Metadata-Version: 2.4
Name: camp2ascii
Version: 1.0.2
Summary: Convert Campbell Scientific TOB1/TOB2/TOB3 files to ASCII (TOA5).
Author: Alexander Fox
License-Expression: GPL-3.0-or-later
Project-URL: Repository, https://github.com/alextsfox/camp2ascii
Project-URL: Changelog, https://github.com/alextsfox/camp2ascii/blob/master/CHANGELOG.md
Keywords: campbell,tob,toa5,logger,cardconvert,csci,tob1,tob2,tob3,card convert,tob32,CSIDFT_convert,loggernet
Classifier: Development Status :: 4 - Beta
Classifier: Intended Audience :: Science/Research
Classifier: Programming Language :: Python :: 3
Classifier: Operating System :: OS Independent
Classifier: Topic :: Scientific/Engineering
Requires-Python: >=3.10
Description-Content-Type: text/markdown
License-File: LICENSE
Requires-Dist: numpy>=1.21.3
Requires-Dist: pandas>=1.4.0
Provides-Extra: progress
Requires-Dist: tqdm>=4.0; extra == "progress"
Dynamic: license-file

Python program to convert Campbell Scientific TOB files to ASCII (TOA5) files. 

This tool is inspired by the identically-named camp2ascii written by Mathias Bavay: https://git.wsl.ch/bavay/camp2ascii

# Installation

You can install `camp2ascii` using `pip`:

```bash
pip install "camp2ascii[progress]"
```

or, to install without the progress bar dependency:
```bash
pip install camp2ascii
```

# Usage
`camp2ascii` can be used as a command line tool or as a python module. 

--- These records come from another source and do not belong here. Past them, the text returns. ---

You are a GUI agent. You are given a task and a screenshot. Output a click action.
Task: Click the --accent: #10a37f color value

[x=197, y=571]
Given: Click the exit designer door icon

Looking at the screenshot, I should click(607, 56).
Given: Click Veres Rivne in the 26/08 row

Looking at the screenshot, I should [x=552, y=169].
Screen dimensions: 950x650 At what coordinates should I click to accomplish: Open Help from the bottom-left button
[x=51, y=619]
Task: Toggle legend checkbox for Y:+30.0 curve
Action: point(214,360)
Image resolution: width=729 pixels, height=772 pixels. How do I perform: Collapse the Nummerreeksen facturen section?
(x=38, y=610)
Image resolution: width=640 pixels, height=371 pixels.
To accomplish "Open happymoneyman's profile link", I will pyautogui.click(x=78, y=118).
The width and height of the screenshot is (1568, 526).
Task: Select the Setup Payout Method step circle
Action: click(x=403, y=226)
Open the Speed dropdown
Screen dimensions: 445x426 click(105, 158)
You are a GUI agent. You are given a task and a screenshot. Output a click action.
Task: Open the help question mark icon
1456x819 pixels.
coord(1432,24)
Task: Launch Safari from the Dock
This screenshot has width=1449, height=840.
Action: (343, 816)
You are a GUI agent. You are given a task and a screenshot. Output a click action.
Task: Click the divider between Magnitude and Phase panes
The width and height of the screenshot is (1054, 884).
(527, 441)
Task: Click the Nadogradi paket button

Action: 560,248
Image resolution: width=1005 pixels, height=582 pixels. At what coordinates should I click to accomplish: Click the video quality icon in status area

The following command calls the CLI:
```bash
camp2ascii -i ./64293_20Hz*.dat -odir ./ascii_files -pbar
```

This will attempt to convert all files matching the glob string `./64293_Metdata*.dat` from TOB (binary) format to TOA5 (ASCII) format, outputting the resulting files to the `./ascii_files` directory. A progress bar will be displayed.

To use the python API:
```python
import pandas as pd
import matplotlib.pyplot as plt
# if you installed without pip
# import sys
# sys.path.append("/path/to/working/directory/")
from camp2ascii import camp2ascii, toa5_to_pandas
from pathlib import Path
# convert to ascii as before
out_files = camp2ascii("./64293_20Hz*.dat", "./ascii_files", pbar=True)
# read in data using pandas, summarize to 30 minute averages, and plot sonic temperature
data = pd.concat([
    (
        toa5_to_pandas(path)
        .resample("5min")
        .mean()
    )
    for path in out_files
])
data = data.sort_index()
data.plot(y="sonic_temp", style='o')

plt.show()
```

The above code snipped uses `toa5_to_pandas`, but you can also do `pd.read_csv(path, skiprows=[0, 2, 3], na_values=["NAN"], parse_dates=["TIMESTAMP"], index_col="TIMESTAMP")`. However, since integers in python cannot be NAN (but can in TOA5 files) and due to how NANs are stored in TOA5 files (as `"NAN"`, in quotes), pandas has trouble correctly identifying certain datatypes. `toa5_to_pandas` will generally work better for this purpose.